What is Social Marketing? #1

by Louis on September 6, 2007

I attended a seminar at the UD21 Conference (Universal Design in the 21st Century) in Providence in 2000 lead by a university professor from Singapore. He had years of experience running programs to help students grow their awareness of life with disabilities. I was surprised when he said he was frustrated with his work.

For a long time he enjoyed his work. The students who finished his program appreciated what they learned. Then he looked around and saw that in conjunction with all the raised awareness no buildings, curbs or walks had been changed, even on campus. There was no physical result of his work. He was re-evaluating his career.

I was not expecting any session to effect me so. I started to understand that raising awareness is not enough. We need to focus our efforts on change, impact, outcomes. This is social marketing. Social marketing is influencing people to change their behavior using marketing techniques. Changed behavior is the way you measure success. One famous example is the tobacco free kids campaign.

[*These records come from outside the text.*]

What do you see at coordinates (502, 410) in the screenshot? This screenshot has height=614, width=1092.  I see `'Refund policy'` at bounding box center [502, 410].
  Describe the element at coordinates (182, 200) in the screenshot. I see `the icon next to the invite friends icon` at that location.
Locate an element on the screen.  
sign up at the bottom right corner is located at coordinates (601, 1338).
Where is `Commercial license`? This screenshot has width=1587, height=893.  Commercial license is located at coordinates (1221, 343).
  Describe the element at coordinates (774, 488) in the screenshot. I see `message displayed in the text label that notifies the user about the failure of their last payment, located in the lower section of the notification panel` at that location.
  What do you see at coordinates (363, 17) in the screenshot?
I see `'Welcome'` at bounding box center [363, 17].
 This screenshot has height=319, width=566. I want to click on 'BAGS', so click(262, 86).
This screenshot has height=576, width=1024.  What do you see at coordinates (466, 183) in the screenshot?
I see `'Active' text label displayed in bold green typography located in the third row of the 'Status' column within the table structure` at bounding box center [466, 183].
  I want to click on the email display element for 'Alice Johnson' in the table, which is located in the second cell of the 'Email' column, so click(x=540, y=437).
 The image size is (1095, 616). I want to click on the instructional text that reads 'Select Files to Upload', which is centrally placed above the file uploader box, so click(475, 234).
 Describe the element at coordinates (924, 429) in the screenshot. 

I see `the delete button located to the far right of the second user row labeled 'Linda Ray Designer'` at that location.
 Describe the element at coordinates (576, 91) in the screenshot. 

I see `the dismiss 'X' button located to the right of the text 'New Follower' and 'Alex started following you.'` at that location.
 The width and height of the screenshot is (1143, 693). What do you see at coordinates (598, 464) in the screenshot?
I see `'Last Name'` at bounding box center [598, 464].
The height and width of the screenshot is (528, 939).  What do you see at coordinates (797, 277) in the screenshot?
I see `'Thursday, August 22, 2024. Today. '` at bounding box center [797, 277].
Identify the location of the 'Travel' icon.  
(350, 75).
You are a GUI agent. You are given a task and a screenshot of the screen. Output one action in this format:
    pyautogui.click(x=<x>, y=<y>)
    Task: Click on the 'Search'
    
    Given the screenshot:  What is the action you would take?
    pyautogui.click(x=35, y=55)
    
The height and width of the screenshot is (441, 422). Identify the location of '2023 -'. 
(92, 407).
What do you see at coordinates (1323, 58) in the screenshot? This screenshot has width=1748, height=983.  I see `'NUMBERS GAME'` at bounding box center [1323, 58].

If you think marketing is about getting people who don’t want something to buy it, this discussion may beg the question. Competent, professional marketing is about thoughtful, organized and measurable communication and influence. Most marketing is about influencing purchase behavior. Social marketing uses the same techniques to influence behavior change for social good.

So we have context or ‘bookends’ for social marketing. One is raising awareness. That is too often the intent of those who work in social fields and volunteers, thinking they are doing good. It is not enough, you can raise awareness forever without any net effect. The other end is commercial marketing with the goal of increasing sales. Nothing wrong with that. Social marketing is in the middle combining the intentions of the first and the techniques of the second, affecting behavior to reach important goals.